Return the lines from the line containing "Instruction: Click the" onward. Each must match exactly, and the last line of the listing below must be included.

◆ ◆ ◆ ◆

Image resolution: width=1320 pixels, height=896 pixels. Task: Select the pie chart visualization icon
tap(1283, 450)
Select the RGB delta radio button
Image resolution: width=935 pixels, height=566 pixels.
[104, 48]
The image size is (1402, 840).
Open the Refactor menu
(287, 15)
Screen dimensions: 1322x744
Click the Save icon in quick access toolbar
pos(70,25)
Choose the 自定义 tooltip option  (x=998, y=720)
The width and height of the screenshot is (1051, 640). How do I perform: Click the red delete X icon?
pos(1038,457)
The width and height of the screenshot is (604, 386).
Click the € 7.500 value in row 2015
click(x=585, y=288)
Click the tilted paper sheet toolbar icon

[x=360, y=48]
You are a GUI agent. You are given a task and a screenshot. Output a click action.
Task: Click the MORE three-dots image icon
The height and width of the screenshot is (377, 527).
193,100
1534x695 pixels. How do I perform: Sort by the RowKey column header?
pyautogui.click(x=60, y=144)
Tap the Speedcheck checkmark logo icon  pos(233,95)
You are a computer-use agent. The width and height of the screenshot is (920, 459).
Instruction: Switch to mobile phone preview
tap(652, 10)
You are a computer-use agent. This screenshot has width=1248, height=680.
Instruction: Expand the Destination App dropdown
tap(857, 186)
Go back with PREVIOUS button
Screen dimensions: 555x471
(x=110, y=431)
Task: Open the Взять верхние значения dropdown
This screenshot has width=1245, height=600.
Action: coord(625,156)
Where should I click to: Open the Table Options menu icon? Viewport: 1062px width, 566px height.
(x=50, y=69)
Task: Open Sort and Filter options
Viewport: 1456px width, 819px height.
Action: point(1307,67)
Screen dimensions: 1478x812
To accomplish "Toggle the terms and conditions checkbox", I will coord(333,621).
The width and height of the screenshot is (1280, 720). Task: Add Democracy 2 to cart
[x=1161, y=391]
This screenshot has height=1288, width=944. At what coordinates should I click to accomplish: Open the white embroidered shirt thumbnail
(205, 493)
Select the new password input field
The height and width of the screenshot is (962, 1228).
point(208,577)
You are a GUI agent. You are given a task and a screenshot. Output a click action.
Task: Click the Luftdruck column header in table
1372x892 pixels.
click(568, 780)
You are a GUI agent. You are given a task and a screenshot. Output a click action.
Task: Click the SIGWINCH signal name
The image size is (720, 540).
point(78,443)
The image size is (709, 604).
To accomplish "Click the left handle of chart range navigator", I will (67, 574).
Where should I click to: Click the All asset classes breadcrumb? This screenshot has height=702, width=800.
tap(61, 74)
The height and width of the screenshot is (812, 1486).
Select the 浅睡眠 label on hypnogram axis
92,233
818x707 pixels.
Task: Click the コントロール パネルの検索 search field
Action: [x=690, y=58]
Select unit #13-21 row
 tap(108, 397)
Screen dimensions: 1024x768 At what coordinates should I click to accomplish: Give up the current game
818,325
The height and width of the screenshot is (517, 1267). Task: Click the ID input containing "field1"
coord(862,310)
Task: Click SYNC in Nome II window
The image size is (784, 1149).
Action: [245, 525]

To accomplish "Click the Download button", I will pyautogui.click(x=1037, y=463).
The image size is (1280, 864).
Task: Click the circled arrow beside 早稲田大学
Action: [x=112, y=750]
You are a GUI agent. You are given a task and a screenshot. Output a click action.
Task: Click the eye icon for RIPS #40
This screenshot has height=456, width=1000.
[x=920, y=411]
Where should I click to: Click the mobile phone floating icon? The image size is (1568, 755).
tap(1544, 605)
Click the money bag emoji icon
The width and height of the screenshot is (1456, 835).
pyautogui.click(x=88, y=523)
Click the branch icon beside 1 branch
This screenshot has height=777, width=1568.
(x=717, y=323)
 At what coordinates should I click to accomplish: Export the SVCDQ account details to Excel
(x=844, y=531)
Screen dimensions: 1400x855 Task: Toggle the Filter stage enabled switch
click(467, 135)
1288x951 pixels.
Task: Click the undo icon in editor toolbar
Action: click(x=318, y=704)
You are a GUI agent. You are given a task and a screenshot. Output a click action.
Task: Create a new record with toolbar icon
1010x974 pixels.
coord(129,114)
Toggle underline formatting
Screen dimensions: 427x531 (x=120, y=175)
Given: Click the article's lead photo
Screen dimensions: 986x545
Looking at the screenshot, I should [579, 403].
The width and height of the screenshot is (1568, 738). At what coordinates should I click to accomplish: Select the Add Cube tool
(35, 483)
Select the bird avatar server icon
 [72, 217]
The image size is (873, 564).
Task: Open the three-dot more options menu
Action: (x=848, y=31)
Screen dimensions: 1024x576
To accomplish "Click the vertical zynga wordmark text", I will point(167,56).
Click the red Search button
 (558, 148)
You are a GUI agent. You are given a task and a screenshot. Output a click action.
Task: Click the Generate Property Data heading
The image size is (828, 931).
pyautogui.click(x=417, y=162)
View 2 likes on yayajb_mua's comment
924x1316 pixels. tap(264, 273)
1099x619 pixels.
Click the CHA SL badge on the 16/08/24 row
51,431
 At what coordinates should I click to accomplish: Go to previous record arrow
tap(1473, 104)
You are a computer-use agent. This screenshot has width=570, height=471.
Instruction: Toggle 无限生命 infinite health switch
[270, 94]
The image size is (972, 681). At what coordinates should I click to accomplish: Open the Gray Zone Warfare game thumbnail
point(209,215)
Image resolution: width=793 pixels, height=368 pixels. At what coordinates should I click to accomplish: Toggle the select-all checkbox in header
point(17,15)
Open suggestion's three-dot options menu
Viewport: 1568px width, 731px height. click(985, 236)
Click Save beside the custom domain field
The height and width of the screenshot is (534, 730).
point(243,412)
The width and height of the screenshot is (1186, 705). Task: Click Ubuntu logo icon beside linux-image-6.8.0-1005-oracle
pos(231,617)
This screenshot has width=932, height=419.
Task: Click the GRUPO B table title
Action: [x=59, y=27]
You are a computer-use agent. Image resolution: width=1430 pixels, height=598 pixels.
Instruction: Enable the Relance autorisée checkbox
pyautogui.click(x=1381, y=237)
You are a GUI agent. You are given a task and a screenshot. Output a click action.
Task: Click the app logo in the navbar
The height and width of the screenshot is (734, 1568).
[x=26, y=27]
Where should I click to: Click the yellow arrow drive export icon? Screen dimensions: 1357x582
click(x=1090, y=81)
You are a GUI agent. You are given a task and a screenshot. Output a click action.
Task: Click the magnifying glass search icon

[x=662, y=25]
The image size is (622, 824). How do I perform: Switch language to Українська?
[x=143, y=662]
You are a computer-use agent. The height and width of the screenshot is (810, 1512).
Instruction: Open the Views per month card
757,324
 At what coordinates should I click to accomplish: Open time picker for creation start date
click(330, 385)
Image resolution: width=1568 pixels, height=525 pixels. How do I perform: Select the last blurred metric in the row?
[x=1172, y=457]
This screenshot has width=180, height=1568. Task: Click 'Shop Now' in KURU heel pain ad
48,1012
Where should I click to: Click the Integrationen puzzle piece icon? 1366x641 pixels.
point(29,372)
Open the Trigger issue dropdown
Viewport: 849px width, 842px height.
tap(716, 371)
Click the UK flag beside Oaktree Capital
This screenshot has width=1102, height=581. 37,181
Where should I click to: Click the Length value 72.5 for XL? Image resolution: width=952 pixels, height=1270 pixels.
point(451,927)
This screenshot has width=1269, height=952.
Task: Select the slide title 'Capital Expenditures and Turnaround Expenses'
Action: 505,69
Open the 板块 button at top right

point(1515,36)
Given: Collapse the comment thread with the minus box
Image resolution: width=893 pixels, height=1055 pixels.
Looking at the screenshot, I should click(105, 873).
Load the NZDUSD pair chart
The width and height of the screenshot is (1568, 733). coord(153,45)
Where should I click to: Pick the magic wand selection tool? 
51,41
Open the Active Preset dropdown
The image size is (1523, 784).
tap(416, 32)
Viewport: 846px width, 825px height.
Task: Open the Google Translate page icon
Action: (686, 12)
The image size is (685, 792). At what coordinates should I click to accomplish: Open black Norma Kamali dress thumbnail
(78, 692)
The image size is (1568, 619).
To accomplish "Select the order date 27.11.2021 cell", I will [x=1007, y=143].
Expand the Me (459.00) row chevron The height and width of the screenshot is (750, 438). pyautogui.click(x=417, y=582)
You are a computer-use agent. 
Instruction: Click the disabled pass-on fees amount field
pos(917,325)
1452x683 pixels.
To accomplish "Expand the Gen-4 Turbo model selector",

◆ ◆ ◆ ◆

§ **SOLUTION TO THE EXERCISE**
Instruction: Click the disabled pass-on fees amount field
pos(917,325)
1452x683 pixels.
To accomplish "Expand the Gen-4 Turbo model selector",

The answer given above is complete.